| Work required |
Copy the listing below word for word, from the line containing "Task: Run the" through the end of the listing.

---- Data rows

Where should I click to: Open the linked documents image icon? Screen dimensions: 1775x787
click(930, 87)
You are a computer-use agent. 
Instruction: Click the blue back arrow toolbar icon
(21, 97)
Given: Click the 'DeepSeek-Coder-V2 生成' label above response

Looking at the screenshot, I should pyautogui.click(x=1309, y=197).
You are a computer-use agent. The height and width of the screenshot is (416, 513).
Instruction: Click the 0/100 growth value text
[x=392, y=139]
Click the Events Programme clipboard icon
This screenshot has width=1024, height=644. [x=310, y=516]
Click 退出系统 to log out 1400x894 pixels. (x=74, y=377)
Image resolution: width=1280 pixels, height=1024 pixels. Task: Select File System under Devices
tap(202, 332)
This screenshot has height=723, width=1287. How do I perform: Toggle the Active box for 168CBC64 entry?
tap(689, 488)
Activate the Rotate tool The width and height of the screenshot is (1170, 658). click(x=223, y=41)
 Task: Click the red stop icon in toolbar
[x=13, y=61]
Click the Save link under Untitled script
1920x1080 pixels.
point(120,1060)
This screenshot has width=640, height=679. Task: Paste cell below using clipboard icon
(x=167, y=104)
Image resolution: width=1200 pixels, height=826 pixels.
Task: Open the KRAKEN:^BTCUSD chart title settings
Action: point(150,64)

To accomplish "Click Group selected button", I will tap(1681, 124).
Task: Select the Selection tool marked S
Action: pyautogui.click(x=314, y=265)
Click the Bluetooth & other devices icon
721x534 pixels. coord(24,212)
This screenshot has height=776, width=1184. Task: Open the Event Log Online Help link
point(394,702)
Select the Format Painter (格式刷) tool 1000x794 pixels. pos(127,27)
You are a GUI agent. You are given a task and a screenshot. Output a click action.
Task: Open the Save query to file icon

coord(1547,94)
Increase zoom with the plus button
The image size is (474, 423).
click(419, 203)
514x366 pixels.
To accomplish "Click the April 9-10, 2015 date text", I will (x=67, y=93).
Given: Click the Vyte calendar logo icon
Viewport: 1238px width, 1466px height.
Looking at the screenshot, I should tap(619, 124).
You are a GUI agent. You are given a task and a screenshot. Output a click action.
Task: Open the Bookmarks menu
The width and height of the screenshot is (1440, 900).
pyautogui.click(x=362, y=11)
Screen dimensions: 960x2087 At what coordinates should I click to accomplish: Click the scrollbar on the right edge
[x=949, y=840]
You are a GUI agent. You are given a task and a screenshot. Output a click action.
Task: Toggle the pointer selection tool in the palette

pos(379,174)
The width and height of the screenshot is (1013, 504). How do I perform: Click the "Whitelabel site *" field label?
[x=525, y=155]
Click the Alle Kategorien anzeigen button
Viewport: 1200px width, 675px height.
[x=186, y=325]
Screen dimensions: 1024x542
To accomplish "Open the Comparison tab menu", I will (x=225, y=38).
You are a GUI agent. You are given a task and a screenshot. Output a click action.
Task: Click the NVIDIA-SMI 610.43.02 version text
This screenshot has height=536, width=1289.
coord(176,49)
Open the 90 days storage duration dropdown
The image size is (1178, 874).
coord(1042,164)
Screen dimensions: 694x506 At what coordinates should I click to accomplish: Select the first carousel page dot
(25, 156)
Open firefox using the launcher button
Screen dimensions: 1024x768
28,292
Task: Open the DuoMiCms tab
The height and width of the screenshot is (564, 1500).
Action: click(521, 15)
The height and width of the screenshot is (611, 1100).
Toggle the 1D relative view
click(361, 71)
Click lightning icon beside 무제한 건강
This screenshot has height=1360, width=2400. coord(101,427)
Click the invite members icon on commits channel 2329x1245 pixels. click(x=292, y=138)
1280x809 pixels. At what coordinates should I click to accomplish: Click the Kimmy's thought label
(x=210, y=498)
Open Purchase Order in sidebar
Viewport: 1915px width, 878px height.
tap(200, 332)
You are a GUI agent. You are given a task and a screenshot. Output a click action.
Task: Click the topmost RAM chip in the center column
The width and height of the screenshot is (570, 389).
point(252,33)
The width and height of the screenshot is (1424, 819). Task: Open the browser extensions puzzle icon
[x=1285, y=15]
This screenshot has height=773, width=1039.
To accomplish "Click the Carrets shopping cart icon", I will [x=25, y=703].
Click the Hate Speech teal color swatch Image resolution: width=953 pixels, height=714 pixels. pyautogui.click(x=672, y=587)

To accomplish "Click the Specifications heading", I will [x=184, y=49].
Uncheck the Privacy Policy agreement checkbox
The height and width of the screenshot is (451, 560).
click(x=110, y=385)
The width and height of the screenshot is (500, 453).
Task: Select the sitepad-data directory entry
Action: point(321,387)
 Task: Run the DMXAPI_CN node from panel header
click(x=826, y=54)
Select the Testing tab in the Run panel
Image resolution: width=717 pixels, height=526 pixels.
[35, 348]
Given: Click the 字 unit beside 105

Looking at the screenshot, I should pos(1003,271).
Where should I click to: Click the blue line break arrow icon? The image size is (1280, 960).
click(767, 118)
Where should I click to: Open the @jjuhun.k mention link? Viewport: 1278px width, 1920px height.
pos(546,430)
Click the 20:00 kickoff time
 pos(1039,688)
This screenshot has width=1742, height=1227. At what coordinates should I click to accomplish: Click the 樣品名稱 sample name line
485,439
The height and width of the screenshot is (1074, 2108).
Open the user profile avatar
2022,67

--------

| Answer to this problem |
 Task: Run the DMXAPI_CN node from panel header
click(x=826, y=54)
Select the Testing tab in the Run panel
Image resolution: width=717 pixels, height=526 pixels.
[35, 348]
Given: Click the 字 unit beside 105

Looking at the screenshot, I should pos(1003,271).
Where should I click to: Click the blue line break arrow icon? The image size is (1280, 960).
click(767, 118)
Where should I click to: Open the @jjuhun.k mention link? Viewport: 1278px width, 1920px height.
pos(546,430)
Click the 20:00 kickoff time
 pos(1039,688)
This screenshot has width=1742, height=1227. At what coordinates should I click to accomplish: Click the 樣品名稱 sample name line
485,439
The height and width of the screenshot is (1074, 2108).
Open the user profile avatar
2022,67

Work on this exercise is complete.